Ranger with three stock animals with fish packed on their back
Packing fish to a remote lake in Mammoth District. 1938, Barrows.
To supplement fishing and to counteract “destructive” consumption by wildlife, a fish “planting” program was established in Yellowstone. Early park superintendents noted the vast fishless waters of the park and asked the U.S. Fish Commission to “see that all waters are stocked so that the pleasure seeker can enjoy fine fishing within a few rods of any hotel or camp” (Boutelle 1889). The first fishes from outside the park were planted in 1889–1890 and included brook trout (Salvelinus fontinalis) in the upper Firehole River, rainbow trout (Oncorhynchus mykiss) in the upper Gibbon River, and brown trout (Salmo trutta) and lake trout (Salvelinus namaycush) in Lewis and Shoshone lakes. The harvest-oriented fish management program accounted for the planting of more than 310 million native and nonnative fish in Yellowstone between 1881 and 1955. In addition, from 1889 to 1956, some 818 million eggs were stripped from Yellowstone trout and shipped to locations throughout the United States.
Many rows of wooden boxes used to raise trout
Trout-rearing ponds in Mammoth. May 1929
Largely due to these activities and the popularity of Yellowstone’s fisheries, recreational angling became a long-term, accepted activity in national parks throughout the country. In Yellowstone, fisheries management, as the term is understood today, began with the U.S. Army, and was assumed by the National Park Service in 1916. Fish stocking, data gathering, and other monitoring activities began with the U.S. Fish Commission in 1889, were continued by the U.S. Fish and Wildlife Service until 1996, and have been the responsibility of the National Park Service since then.

The stocking of nonnative fishes by park managers has had profound ecological consequences. The more serious of these include displacement of intolerant natives such as westslope cutthroat trout (O. clarki lewisi) and Arctic grayling (Thymallus arcticus); hybridization of Yellowstone (O. c. bouvieri) and westslope cutthroat trout with each other and with nonnative rainbow trout; and, most recently, predation of Yellowstone cutthroat trout by nonnative lake trout. Over the years, management policies of the National Park Service have drastically changed to reflect new ecological insights. Subsistence use and harvest orientation once guided fisheries management. Now, maintenance of natural biotic associations or, where possible, restoration to pre-Euro-American conditions have emerged as primary goals. Eighteen fish species or subspecies are currently known to exist in Yellowstone National Park; 12 of these are considered native (they were known to exist in park waters prior to Euro-American settlement), and five are introduced (nonnative). Today, about 40 lakes have fish; others were either not stocked or have reverted to their original fishless condition.
newly constructed wooden building with construction debris piles
The newly constructed Yellowstone Lake Fish Hatchery, 1928

Yellowstone Lake Fish Hatchery

Hatchery operations at Yellowstone Lake became part of this undertaking when fish hatched from Yellowstone’s trout were used to stock waters in the park and elsewhere, sportfishing was promoted to encourage park visitation, and satisfying a recreational interest took precedence over protection of the park’s natural ecology. Built in 1930 by the National Park Service, the hatchery’s log-framed design is also an example of the period of rustic architectural design in national parks.

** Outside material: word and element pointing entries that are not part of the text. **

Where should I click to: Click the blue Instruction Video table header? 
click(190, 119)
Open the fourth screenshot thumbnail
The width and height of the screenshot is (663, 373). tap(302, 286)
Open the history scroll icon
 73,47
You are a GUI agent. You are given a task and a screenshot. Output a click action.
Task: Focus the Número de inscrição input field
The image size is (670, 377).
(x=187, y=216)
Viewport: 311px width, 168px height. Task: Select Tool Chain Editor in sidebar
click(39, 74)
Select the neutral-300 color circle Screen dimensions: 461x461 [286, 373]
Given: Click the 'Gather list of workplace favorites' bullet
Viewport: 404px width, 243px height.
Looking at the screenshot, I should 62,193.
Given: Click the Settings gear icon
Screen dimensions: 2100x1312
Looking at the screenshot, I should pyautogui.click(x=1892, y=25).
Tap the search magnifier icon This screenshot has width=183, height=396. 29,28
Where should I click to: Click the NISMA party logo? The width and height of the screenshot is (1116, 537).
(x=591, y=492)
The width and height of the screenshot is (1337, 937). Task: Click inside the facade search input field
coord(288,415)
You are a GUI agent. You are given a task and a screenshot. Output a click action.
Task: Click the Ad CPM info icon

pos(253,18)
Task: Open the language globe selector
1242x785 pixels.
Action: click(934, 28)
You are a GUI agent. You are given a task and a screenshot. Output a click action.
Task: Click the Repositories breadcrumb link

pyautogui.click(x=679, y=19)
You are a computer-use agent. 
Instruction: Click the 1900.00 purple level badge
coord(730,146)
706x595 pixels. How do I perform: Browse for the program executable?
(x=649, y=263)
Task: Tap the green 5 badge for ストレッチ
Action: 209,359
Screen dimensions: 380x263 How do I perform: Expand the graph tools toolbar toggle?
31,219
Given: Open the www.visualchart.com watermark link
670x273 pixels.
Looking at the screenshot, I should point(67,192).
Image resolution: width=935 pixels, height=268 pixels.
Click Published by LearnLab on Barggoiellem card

The hatchery was thought to be among the most modern in the West. The main room was outfitted with tanks and raceways for eggs, fingerlings, and brood fish taken from 11 streams that flowed into the lake. Small fry were fed in three rectangular rearing ponds in a nearby creek until they were ready for planting. Superintendent Horace Albright explained that the hatchery had also been designed with visitor education in mind, by making it possible “to take large crowds through the building under the guidance of a ranger naturalist without in any way impairing the operations of the Bureau of Fisheries."

Yellowstone was the largest supplier of wild cutthroat trout eggs in the United States, and its waters received native and nonnative fish. A rift developed, however, between the federal fish agencies and the National Park Service, which began moving away from policies that allowed manipulation of Yellowstone’s natural conditions. In 1936 Yellowstone managers prohibited the distribution of nonnative fish in waters that did not yet have them and opposed further hatchery constructions in the park’s lakes and streams. After research showed that it impaired fish reproduction, egg collection was curtailed in 1953. Four years later, the fish hatchery ceased operations and the US Fish and Wildlife Service transferred ownership of the building to the National Park Service. Official stocking of park waters ended by 1959.

Today, vegetation and stream flow have largely reclaimed the rearing ponds on Hatchery Creek, but their outlines can still be detected, and the most serious results of fish planting are irreversible. Nonnative fish can alter aquatic ecology through interbreeding or competition with native species. Although its condition has deteriorated, the hatchery building has changed relatively little. Nearly all of the exterior and interior materials are original to the building or have been repaired in kind. Now used as a storage facility, it is the primary structure of the nine buildings in the Lake Fish Hatchery Historic District, which was listed on the National Register in 1985.

Native Fish Restoration Efforts



Gillnetting Lake Trout

In 1995, after confirming lake trout were successfully reproducing in Yellowstone Lake, the NPS convened a panel of expert scientists to determine the likely extent of the problem, recommend actions, and identify research needs. The panel recommended that the park suppress lake trout to protect and restore native cutthroat trout. The panel also indicated that direct removal efforts such as gillnetting or trapnetting would be most effective but would require a long-term, possibly perpetual, commitment.

As initial gillnetting efforts expanded, the number of lake trout removed from the population also increased. This suggested the lake trout population was continuing to grow. In 2008 and 2011, scientific panels were convened to re-evaluate the program and goals. The panel concluded netting is still the most viable option for suppressing lake trout. Both reviews also indicated a considerable increase in suppression effort would be needed over many years to collapse the lake trout population.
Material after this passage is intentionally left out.